Abandoning ‘No First Use’: North Korea Warns a Southern Attack Could Be Met with Tactical Nuclear Strikes

Amid rising tensions on the Korean Peninsula, and following threats from Seoul of a possible pre-emptive attack on North Korea, Pyongyang warned on March 5 that any such strike could be met with the use of tactical nuclear weapons against South Korean military targets. Deputy Department Director of the Publicity and Information Department of the Korean Workers’ Party Kim Yo Jong, the sister of Chairman Kim Jong Un, warned that "In case South Korea opts for military confrontation with us, our nuclear combat force will inevitably have to carry out its duty.” 

She added that "South Korea is not our principal enemy" and that the Pyongyang was "definitely against such war." “Our principal enemy is just war itself," she said. “However, the South Korean Army, labelling us as enemy, talked about the possibility of mounting a preemptive strike on us with such a premise as in certain circumstances. Such nonsense itself is a very dangerous and nasty expression. If anyone does not provoke us, we will never strike it before anything else,” she added. The indication that nuclear weapons could be used against South Korean targets represents a deviation from North Korea’s commitment, alongside India and China, to a no first use policy for its nuclear arsenal. 

North Korea has been technically at war with the United States and South Korea since 1950, and has aimed its nuclear arsenal primarily at the former having tested three intercontinental-range ballistic missiles capable of reaching U.S. territory. 

The U.S. has for decades frequently threatened attacks including nuclear strikes against North Korea, including not only use of tactical warheads but also the targeting of civilian population centres. With North Korea having since 2019 demonstrated a range of hypersonic short range missiles such as the KN-23, these could represent highly potent launch platforms for tactical nuclear strikes. 

North Korean artillery and rocket artillery could also deliver warheads with almost no notice against U.S. and South Korean bases across much of the Korean Peninsula. 

On April 1 South Korean Defence Minister Suh Wook had had stated “Currently, our military possesses large numbers and various types of missiles that have greatly improved in terms of ranges, accuracy and power, and it has capabilities to accurately and swiftly strike any targets in North Korea.” These were previously criticised by Kim Yo Jong as "absurd remarks,” “reckless" and indicative of "confrontation frenzy against the DPRK" [Democratic People’s Republic of Korea - North Korea’s official name]. "It is no more than an ill-advised bravery not beneficial to them that he released such reckless remarks as 'preemptive attack' on a nuclear state… 

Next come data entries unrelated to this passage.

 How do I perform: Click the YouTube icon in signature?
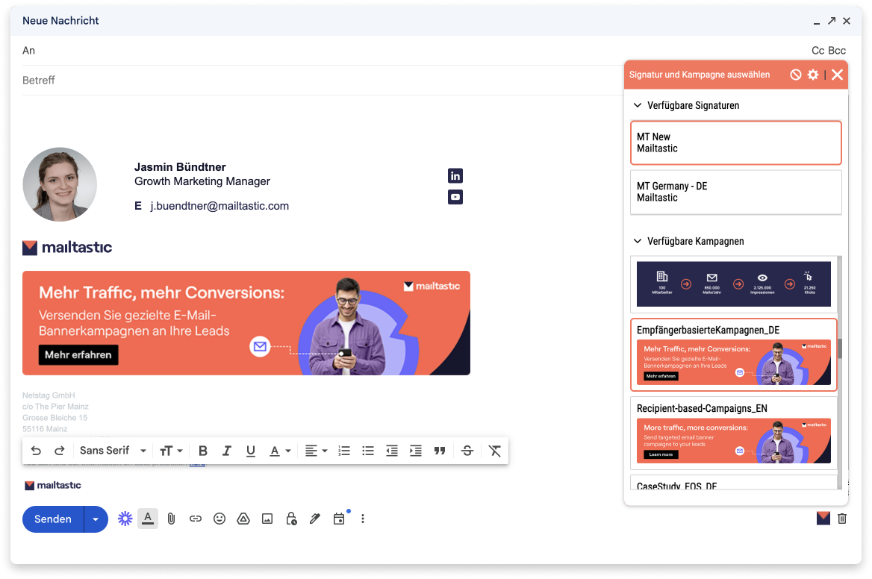pyautogui.click(x=455, y=197)

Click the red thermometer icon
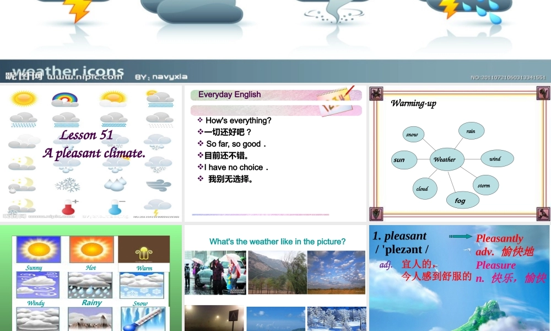point(69,206)
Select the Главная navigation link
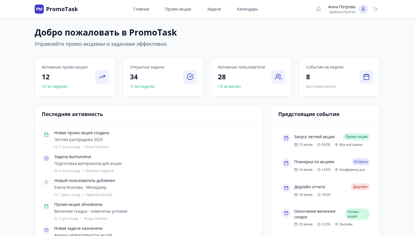Screen dimensions: 415x236 coord(141,9)
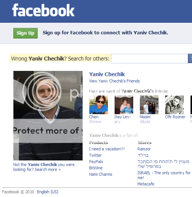The height and width of the screenshot is (197, 192).
Task: Click the Ofir Rozner name link
Action: 175,117
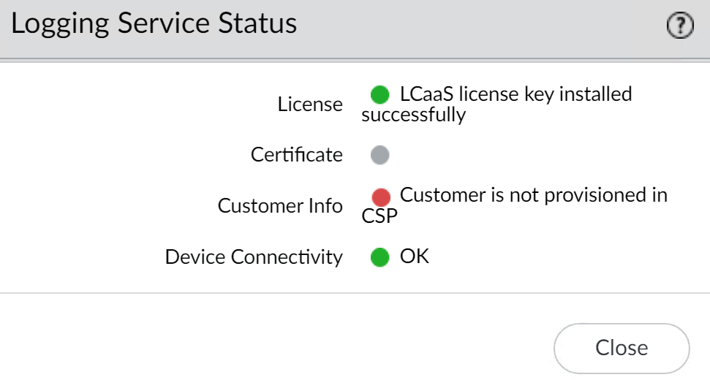Click the green Device Connectivity status dot
The image size is (710, 380).
coord(380,257)
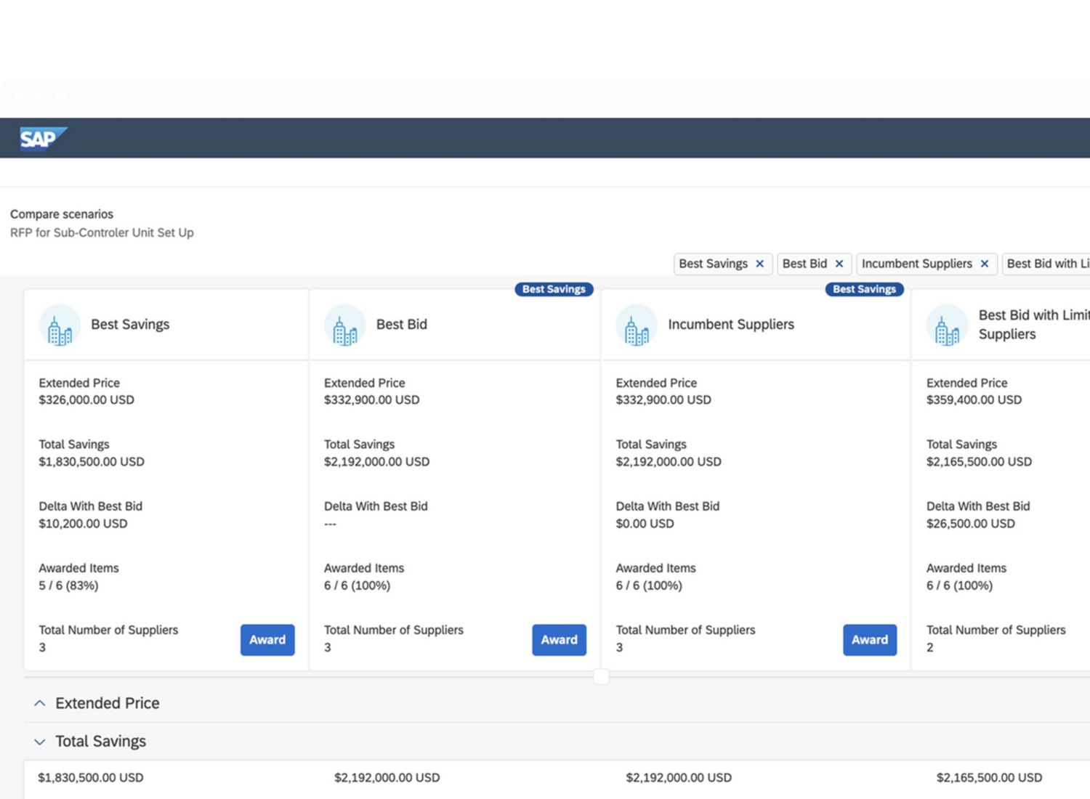Viewport: 1090px width, 799px height.
Task: Toggle the Total Savings section chevron
Action: pos(40,742)
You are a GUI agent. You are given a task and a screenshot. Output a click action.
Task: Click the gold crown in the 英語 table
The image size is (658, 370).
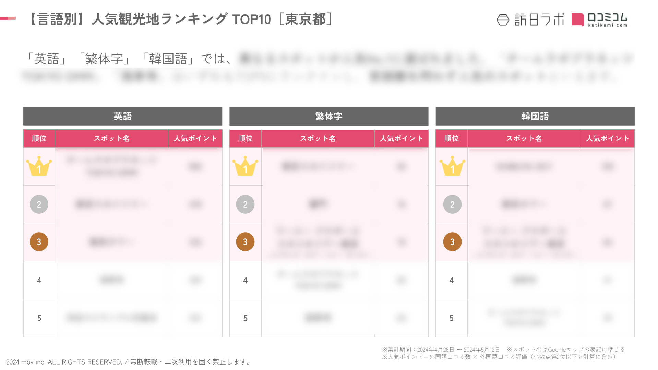[39, 166]
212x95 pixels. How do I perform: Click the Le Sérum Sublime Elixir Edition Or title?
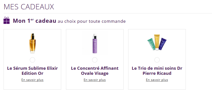point(32,71)
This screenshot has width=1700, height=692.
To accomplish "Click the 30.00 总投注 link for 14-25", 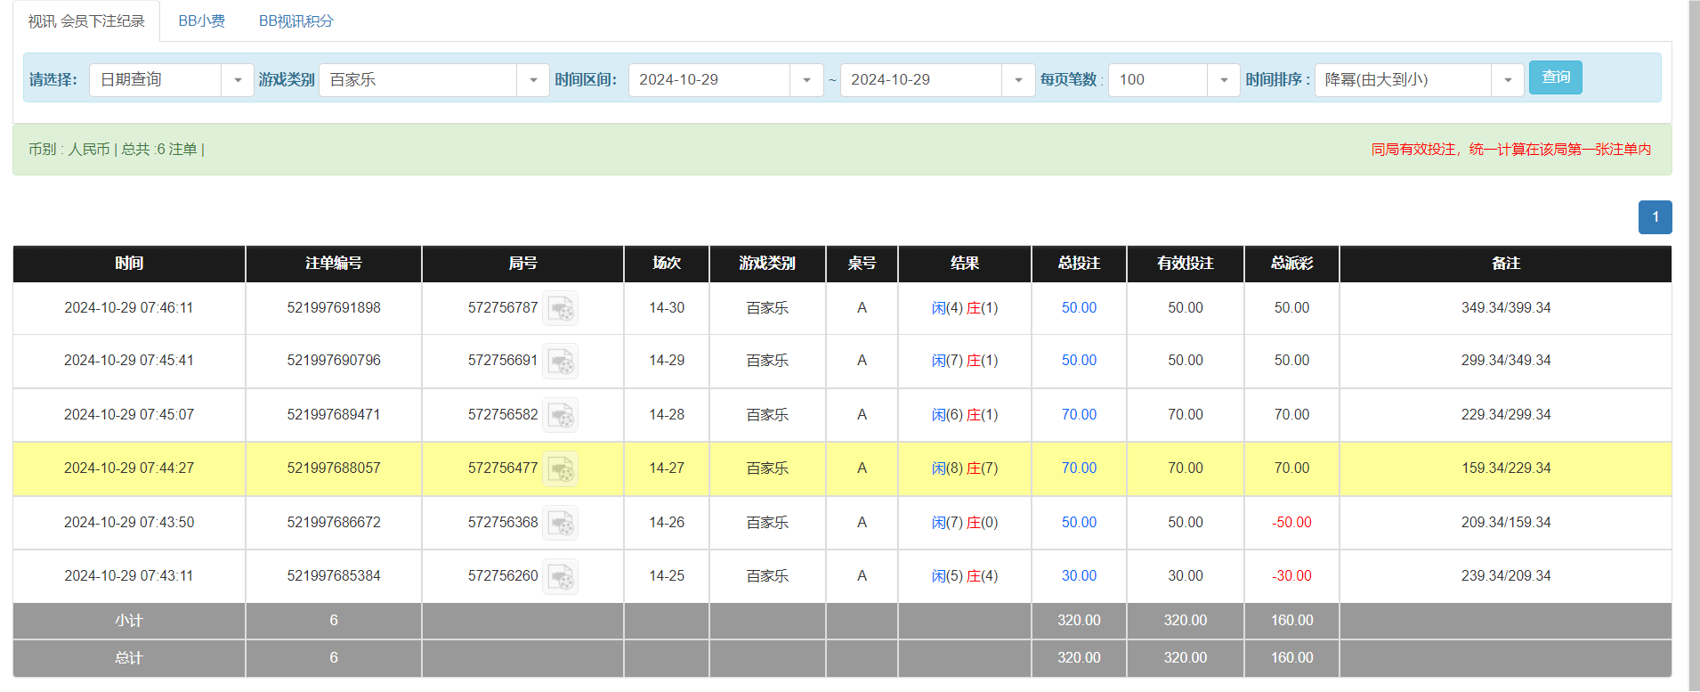I will [1079, 576].
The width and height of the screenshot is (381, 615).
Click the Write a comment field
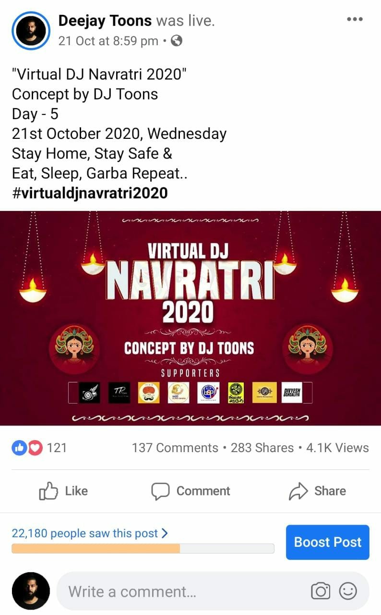[213, 591]
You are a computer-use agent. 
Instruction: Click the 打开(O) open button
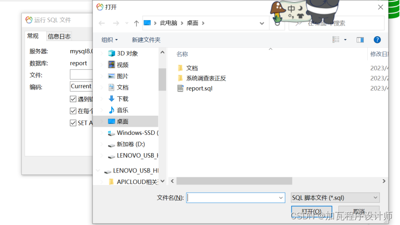pos(311,212)

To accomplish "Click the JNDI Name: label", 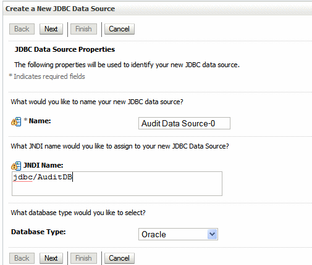I will [43, 165].
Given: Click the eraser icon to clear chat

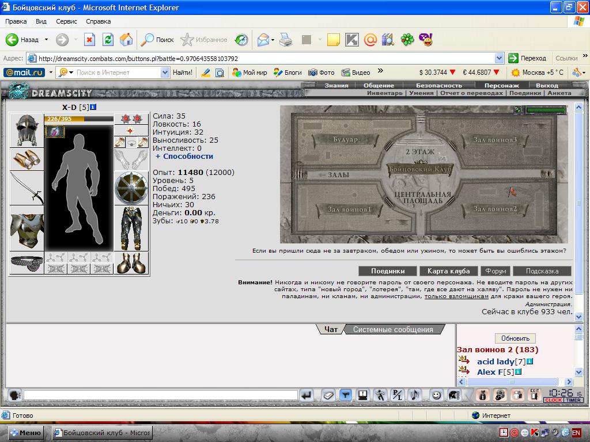Looking at the screenshot, I should [328, 395].
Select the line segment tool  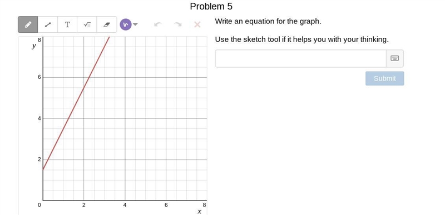click(x=48, y=24)
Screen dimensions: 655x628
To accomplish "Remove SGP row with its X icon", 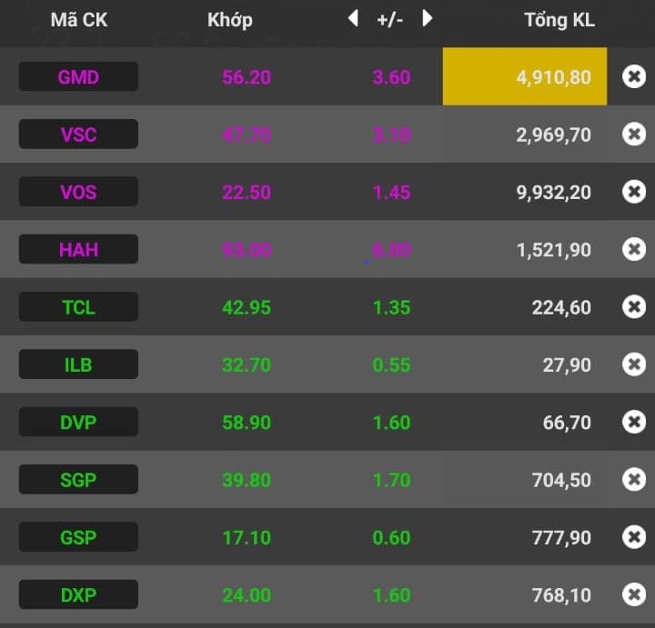I will tap(634, 479).
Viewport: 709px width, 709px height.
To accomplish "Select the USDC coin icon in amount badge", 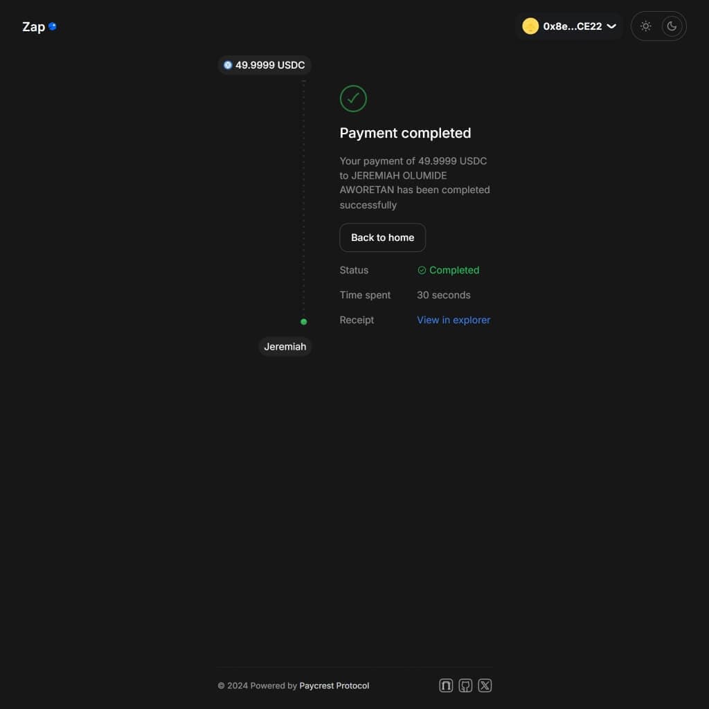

His rash and excessive outburst on 'preemptive attack' worsened the inter-Korean relations and military tension on the Korean peninsula. We take his confrontation frenzy serious and cannot but reconsider a lot. South Korea may face a serious threat because of his foolish outburst,” she added. Indications of the possibility of a South Korean attack came as its armed forces invested in expanding its strike capabilities, which have continued to improve with advances in the Hyunmoo series of ballistic and cruise missiles and development of the KF-21 stealth fighter set to be armed with bunker buster cruise missiles. 

The two Koreas represent two of the world’s foremost powers in terms of missile capabilities, although those of North Korea have been focused further afield on engaging American bases and more recently its population centres while those of the south have primarily focused on preparing for a possible war with the north. Ground launched ballistic and cruise missiles play a more central role in North Korea's defence due to its lack of a modern air force, with UN sanctions imposed from 2006 prohibiting it from acquiring combat aircraft from abroad.